Какие бы зыбкие допущения и надежды ни роились в моем мозгу, они тотчас лопнули. Бобби Юэн был сын доктора Юэна. Мы были соседи, и я его не любил. Я завидовал его частной школе, предстоящему поступлению в Крануэлл[3]и главное – его красненькому мопеду.
– А мне какое дело? Почему он, например, Генри Уильямса не попросит?
– О Господи!
Она немного ссутулилась, качнулась ко мне. Может, из-за туч поднялась луна. А может, поднялись сами тучи. Так или иначе, все вдруг обтянуло светом, рассеянным, смутным, будто исходившим отовсюду сразу или присущим самой природе воздуха. При этом свете я мог подробней ее разглядеть. Лицо очень белое, рот и глаза – черными сливами, и по ним размазаны черные пряди. Ее обливала и стекала с нее ручьями вода. Она шмыгнула носом, вцепилась в мои плечи, ткнулась лбом мне в грудь.
– И еще у меня, это, каблук отлетел. Папка прям...
Дернула головой, одолевая чиханье, зажала ладошками рот. Молча содрогнулась. Пукнула.
– Извиняюсь.
Сливы глянули на меня поверх ладошек. Она смущенно хихикнула.
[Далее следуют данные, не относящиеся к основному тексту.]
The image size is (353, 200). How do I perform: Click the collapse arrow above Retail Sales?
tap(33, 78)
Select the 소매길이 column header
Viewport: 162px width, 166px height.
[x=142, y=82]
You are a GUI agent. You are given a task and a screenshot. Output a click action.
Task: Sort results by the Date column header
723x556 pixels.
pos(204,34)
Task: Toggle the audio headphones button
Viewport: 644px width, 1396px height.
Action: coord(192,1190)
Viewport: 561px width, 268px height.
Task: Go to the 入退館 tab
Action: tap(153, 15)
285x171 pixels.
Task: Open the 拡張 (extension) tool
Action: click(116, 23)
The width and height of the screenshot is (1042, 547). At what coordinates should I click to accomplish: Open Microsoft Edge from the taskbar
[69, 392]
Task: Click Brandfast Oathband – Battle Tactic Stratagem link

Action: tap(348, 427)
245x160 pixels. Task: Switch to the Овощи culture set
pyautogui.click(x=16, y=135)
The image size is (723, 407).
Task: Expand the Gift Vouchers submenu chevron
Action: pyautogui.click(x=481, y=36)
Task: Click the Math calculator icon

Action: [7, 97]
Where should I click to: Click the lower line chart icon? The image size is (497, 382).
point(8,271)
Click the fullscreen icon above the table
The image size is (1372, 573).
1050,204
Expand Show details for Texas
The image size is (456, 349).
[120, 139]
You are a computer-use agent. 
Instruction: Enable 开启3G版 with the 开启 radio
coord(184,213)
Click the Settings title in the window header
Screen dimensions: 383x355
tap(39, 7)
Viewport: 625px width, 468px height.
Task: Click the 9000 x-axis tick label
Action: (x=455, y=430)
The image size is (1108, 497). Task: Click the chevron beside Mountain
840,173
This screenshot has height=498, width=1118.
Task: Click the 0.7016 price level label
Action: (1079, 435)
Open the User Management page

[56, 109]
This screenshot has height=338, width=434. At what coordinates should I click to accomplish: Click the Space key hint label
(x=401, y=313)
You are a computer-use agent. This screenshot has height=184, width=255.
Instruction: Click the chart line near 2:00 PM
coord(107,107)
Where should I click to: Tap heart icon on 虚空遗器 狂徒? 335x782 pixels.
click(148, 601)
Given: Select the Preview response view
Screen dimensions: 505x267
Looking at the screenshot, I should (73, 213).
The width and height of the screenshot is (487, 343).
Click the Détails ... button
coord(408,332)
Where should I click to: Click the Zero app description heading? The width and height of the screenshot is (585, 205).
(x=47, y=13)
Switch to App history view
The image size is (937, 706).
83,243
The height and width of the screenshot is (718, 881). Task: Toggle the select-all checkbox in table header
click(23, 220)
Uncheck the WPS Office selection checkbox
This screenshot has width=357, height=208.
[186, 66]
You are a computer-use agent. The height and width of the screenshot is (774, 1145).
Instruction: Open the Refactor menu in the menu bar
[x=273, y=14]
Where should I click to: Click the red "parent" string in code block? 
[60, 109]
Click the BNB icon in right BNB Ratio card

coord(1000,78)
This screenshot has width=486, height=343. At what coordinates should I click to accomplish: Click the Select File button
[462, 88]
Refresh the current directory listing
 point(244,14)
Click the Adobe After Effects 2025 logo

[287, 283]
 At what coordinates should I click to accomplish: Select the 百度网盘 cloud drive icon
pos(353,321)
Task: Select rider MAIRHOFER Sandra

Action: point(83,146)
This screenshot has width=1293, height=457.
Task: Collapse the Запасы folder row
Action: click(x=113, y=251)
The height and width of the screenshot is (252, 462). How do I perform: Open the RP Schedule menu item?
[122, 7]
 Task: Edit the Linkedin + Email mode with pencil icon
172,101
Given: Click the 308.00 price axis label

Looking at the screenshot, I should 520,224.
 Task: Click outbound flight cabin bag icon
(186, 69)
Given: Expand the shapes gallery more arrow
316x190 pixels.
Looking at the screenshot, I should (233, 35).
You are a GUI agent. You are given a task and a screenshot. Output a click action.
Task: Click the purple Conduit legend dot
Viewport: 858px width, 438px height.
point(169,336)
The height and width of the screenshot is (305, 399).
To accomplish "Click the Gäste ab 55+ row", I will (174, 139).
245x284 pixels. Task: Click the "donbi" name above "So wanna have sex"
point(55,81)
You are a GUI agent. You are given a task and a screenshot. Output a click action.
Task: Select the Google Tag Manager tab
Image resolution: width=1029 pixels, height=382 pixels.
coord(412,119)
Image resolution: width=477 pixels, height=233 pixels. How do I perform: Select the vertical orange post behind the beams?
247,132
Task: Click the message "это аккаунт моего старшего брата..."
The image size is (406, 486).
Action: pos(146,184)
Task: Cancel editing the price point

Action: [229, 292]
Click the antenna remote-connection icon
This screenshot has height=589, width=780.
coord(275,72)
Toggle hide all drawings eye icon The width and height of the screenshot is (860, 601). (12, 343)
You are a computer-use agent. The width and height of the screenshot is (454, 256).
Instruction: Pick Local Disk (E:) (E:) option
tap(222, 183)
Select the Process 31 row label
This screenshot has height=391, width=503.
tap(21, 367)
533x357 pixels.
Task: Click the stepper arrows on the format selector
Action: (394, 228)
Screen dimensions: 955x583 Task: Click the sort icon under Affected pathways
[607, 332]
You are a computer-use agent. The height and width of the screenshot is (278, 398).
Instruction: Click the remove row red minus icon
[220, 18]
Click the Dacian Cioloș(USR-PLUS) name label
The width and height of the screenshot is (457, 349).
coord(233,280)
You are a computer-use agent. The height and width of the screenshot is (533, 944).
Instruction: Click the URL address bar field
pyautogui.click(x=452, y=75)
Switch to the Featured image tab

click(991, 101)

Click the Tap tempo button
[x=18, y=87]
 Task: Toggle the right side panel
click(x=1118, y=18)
– Послушай, Эви. Что я, по-твоему, должен сделать?
– Помоги ему машину из пруда вытащить.
– Из пруда!
– Ты знаешь это где – лесом-лесом и на горку. Ох, ну, Олли! И чтоб никому. Прям жуть, что будет...
– Пусть сам со своим отцом разбирается. Недоумок малолетний!
Роберт был на три месяца старше меня, Эви – на три месяца младше.
– Как ты не соображаешь, Олли! Это не отца его машина!
– А, ну, значит, так ему и надо.
– Ох, Олли, а я на тебя понадеялась...
Она шагнула ко мне, подошла вплоть. Вжала в меня груди. И тут, будто она включила его своей волей, я почуял запах, от которого у меня зашлось дыхание. Плащ мокро свисал с нее, и под ним мало что было надето.
– Мне в двенадцать дома быть, кровь из носа.
– Уже первый час.
– Знаю. Если папка узнает...
При всем холоде и сырости ночи сердце мое забухало – бух, бух, бух. Руки обвились вокруг нее. Она ровно дрожала.